Figure 1: The SUMOylation pathway: the SUMO pathway is categorized into maturation, activation, conjugation, and ligation. First of all, SENPs convert immature SUMO to mature SUMO by exposing diglycine motif at carboxyl terminal. This mature SUMO is activated by AOS1/UBA2 (E1—activating enzyme) with the help of ATP-dependent reaction. Activated SUMO conjugates with E2—conjugating enzyme ubc9—which finally transfers it to target lysine on substrate protein with the help of E3 ligase.

Nearly all research on SUMO attachment has pointed out the significance of ΨKXE motif, but on the other hand, SUMOylation has been reported to occur in regions outside of this consensus motif as well: in nonconsensus sites. Xu et al. [21] reported 26% SUMO occurrence in nonconsensus while Xue et al. [45] reported 23% such cases in bulk data used to develop their respective prediction servers. For example, there are four core histones, H2A, H2B, H3, and H4, that are frequently SUMOylated. However, none of the SUMOylated sites in these histones conform to the common consensus motif [46]. Several other consensus motifs have been proposed including NDSM and PDSM. NDSM proposes that negatively charged amino acids around the target lysine enhance SUMOylation [47] while PDSM is based on ΨKXEXXSP motif, both being only an extension of the original common motif [48].

An analysis of available PDB structures of several protein targets having 57 reported SUMOylation sites revealed 54 of the sites to be exposed on the surface while only 3 were buried within the proteins’ globular structure [21]. Also, research has led to the conclusion that SUMOylation is greatly enhanced when the target lysine is forced to adopt a favorable conformation [49]. From this behavior it can be inferred that the conjugation enzymes and ligases have sequence preference since they come into direct contact with target protein. SUMOylation pathway requires only three enzymes, specificity of subcellular localization and appropriate presentation of target residue on globular structure [2]. In case of other PTMs, a variety of enzymes with their target recognition and modification systems bring out varied site preference; typically they are not focused on any one type of residue. The major role in SUMOylation is played by only few enzymes discussed above; it suffers from the lack of efficient target recognition and modification systems, thus emphasizing the importance of motif and sequence information on the target protein as a device of recognition in the pathway.

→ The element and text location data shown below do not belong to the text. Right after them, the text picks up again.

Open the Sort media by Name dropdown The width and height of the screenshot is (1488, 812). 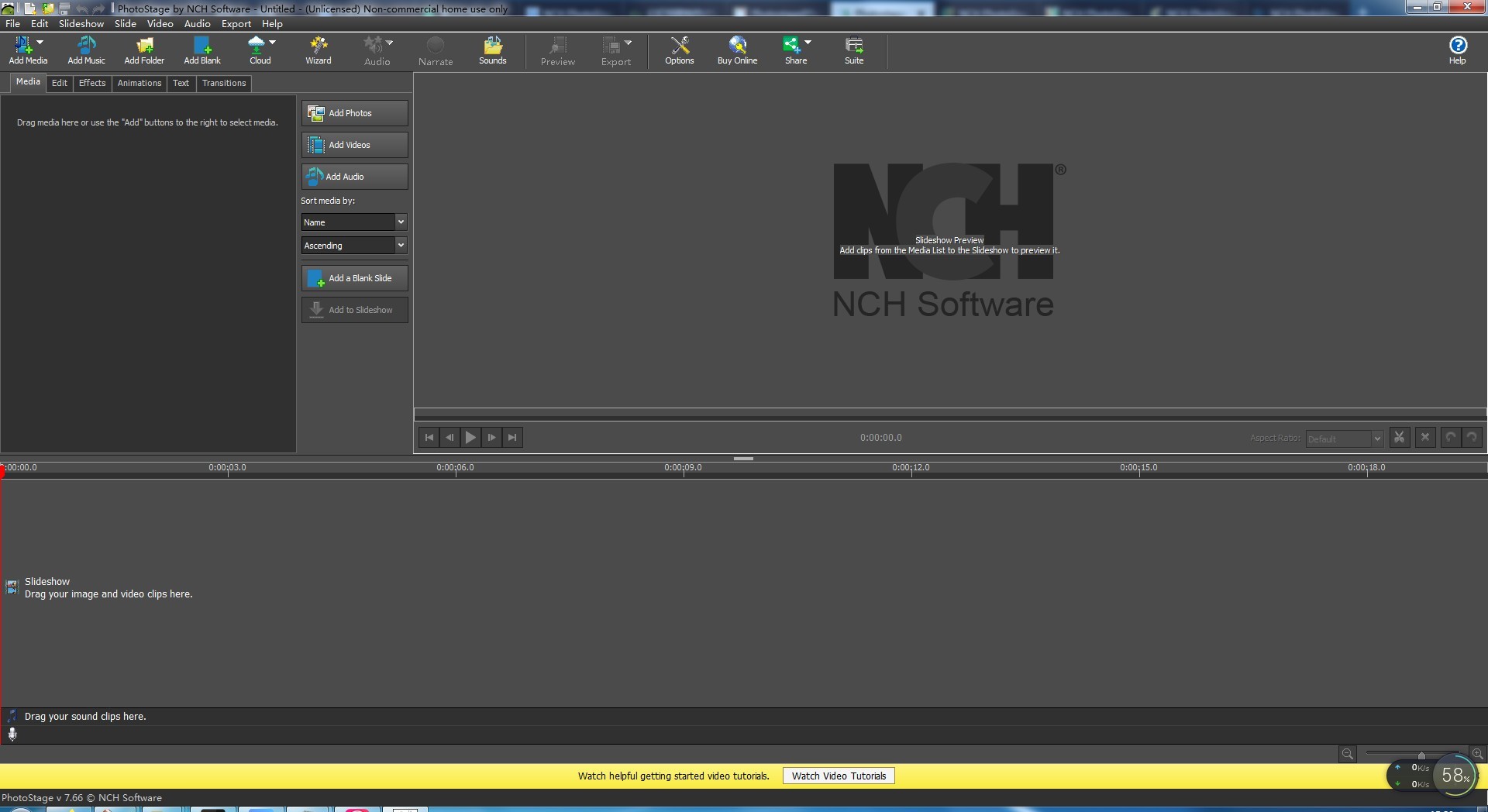tap(353, 222)
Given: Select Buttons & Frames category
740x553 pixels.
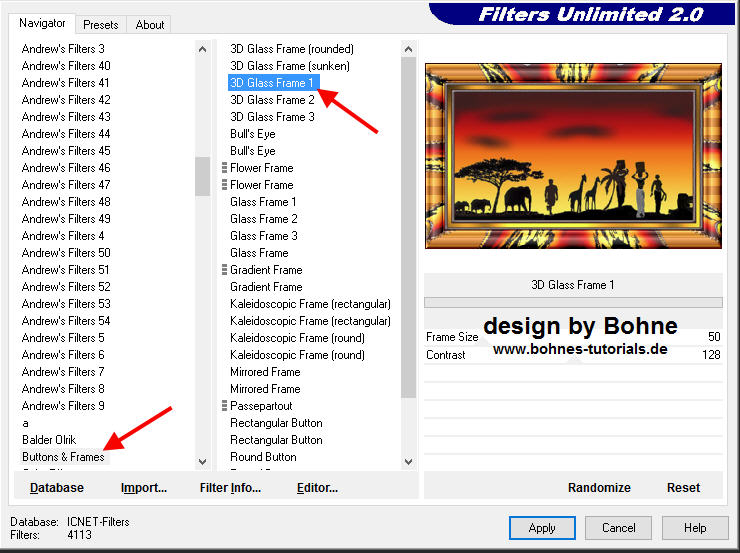Looking at the screenshot, I should (63, 457).
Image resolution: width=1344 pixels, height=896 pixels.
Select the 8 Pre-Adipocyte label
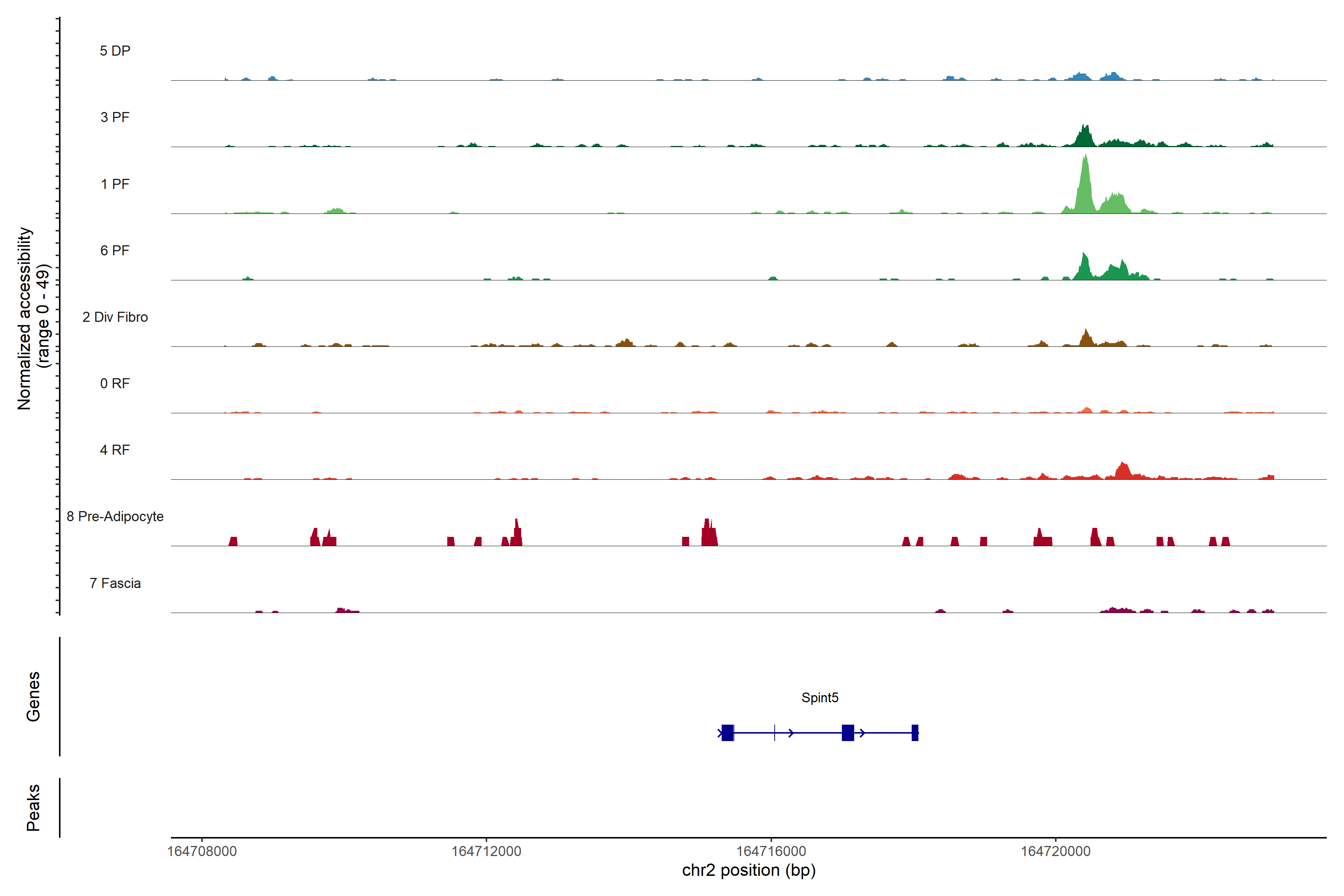(115, 517)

Including sequence information as a principal contributor of computational prediction performance can provide rational computational tools, but focusing entirely on the consensus motif is not preferable as it can result in missing many true positives that lie in nonconsensus regions along with high false positive rate due to the many consensus sites that are actually not SUMOylated. In view of the occurrence of SUMO at both consensus and nonconsensus, sites it is proposed that other than the raw amino acid sequence around a SUMOylatable lysine residue there are factors of appropriate presentation and exposure of lysine and adjacent residues including steric hindrance, hydrophobicity, polarity, and entropy, playing a crucial role in determining whether a residue shall undergo SUMOylation or not. However, two residues downstream and one residue upstream of the target lysine play the most important role in SUMOylation [2, 50, 51].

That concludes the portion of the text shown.